With no addition or omission, return the entries below.

[Data items]
Start of Block

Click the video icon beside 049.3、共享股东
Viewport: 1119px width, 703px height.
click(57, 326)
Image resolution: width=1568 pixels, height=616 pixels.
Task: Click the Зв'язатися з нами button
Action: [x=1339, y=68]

End of Block

__Solution to the problem__
Click the video icon beside 049.3、共享股东
Viewport: 1119px width, 703px height.
click(57, 326)
Image resolution: width=1568 pixels, height=616 pixels.
Task: Click the Зв'язатися з нами button
Action: [x=1339, y=68]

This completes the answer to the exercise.